There are two main genetic mechanism that can activate or deactivate cancer genes: mutations and DNA copy number alterations. In this work, we focus on detecting novel cancer genes using somatic DNA copy number data. The philosophy is simple: if independently acquired somatic amplifications or deletions occur frequently across multiple tumor samples, they are likely to harbor oncogenes or tumor-suppressors respectively. With a single tumor DNA copy number profile,it is not possible to know which copy number alterations activate or deactivate cancer genes, since many of the alterations (referred to as passenger aberrations) occur due to genomic instability and do not necessarily provide a selective advantage for cancerous cells. However, when aggregating across many samples, we expect cancer genes to be amplified or deleted more frequently than by chance, which allows us to detect them.
This application can be regarded as a peak calling problem. We aggregate (sum) copy number profiles across many tumors and call peaks that are significantly high. To do this we define a null model that describes the behavior of an aggregate copy number profile that would arise if only passenger aberrations occurred. The null aggregate profile (also called the noise profile) exhibits high auto correlation across the genome due to the segmented nature of copy number profiles.

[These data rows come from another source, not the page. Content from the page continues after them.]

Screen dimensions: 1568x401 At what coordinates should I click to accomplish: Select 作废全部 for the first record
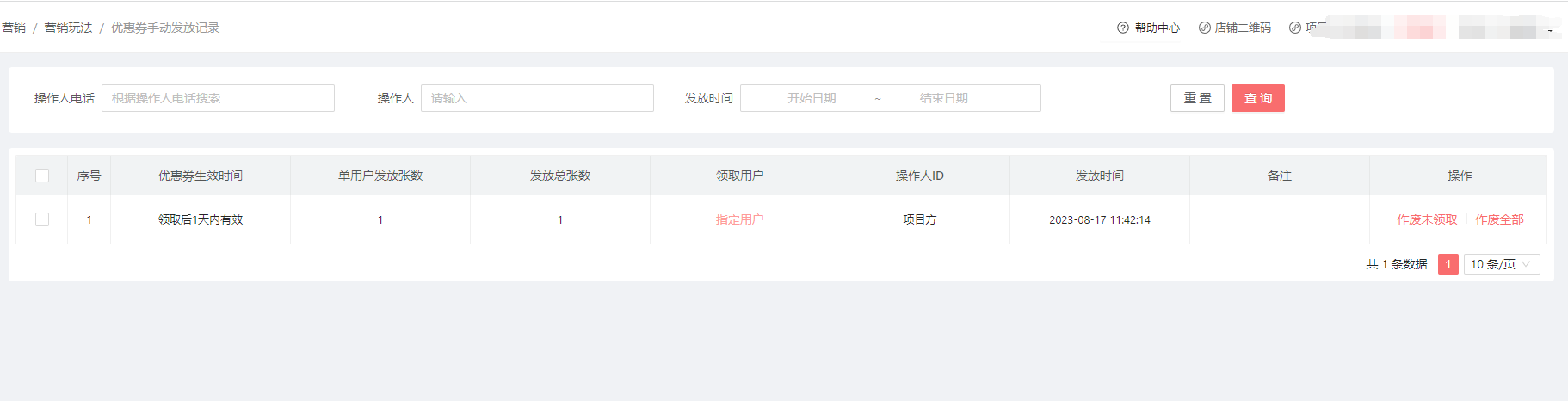pos(1498,219)

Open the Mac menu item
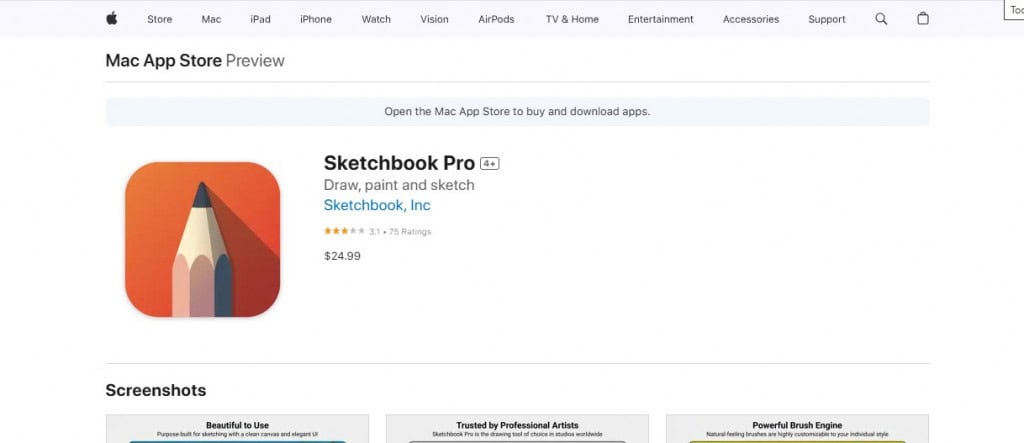(211, 19)
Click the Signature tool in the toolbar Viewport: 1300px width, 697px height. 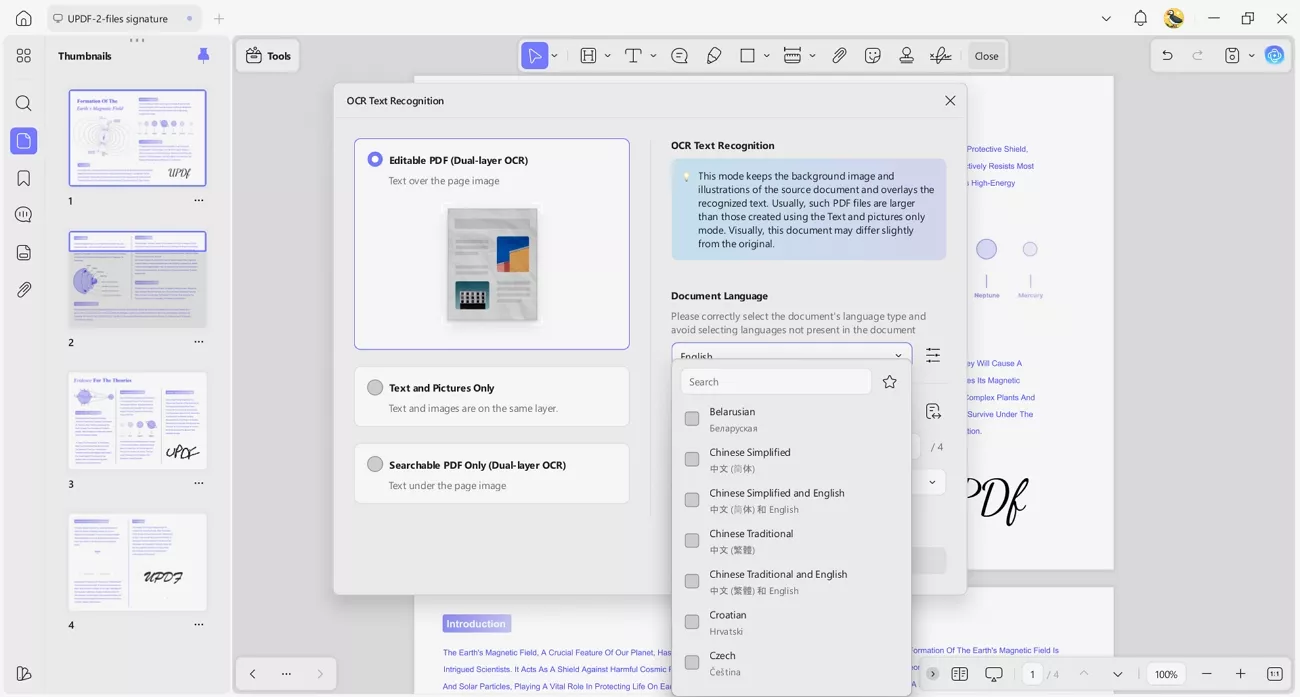pyautogui.click(x=941, y=55)
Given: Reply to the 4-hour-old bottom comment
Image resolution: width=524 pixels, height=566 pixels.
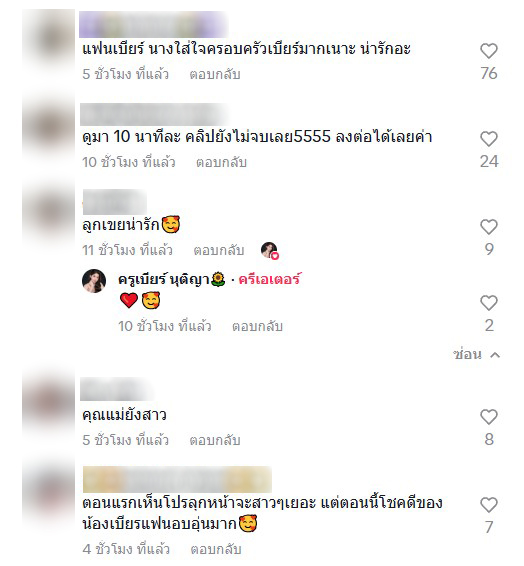Looking at the screenshot, I should point(216,549).
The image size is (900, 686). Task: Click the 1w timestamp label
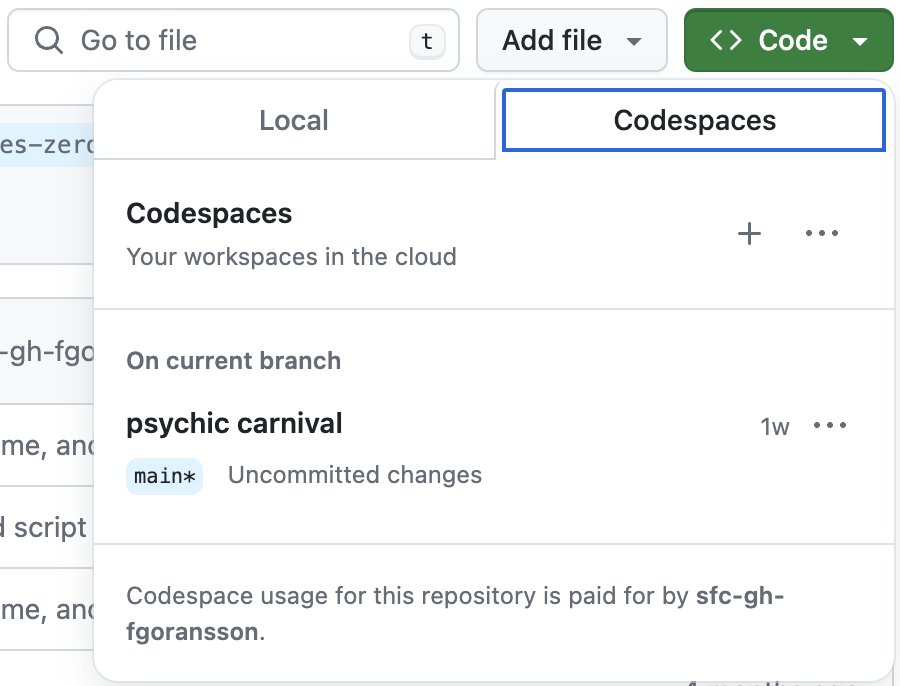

We therefore developed a statistical framework for calling peaks (at varying widths) where the noise profile can exhibit strong auto correlation. The framework allows us to detect peaks (at varying widths) with high statistical power while controlling the false discovery rate of detected peaks. We employ two concepts. First, we take advantage of the fact that broad peaks can be detected with much higher statistical power when smoothing the profile and we developed techniques for adaptive smoothing. Second, we use a powerful statistic called the expected Euler characteristic that is insensitive to platform resolution, directly compatible with our smoothing methodology and that can be directly used to estimate the expected number of false positive peaks called.
This framework does not rely directly on the inherent properties of DNA copy number profiles and can therefore be applied in many more applications with suitably defined null-models. Although the mathematics we develop in this framework might be taxing at times, we observe thatthe equations that result and that are ultimately used in our peak calling algorithms are simple and the validity can easily be verified by simulating data and comparing our theoretical expectations with measured observations.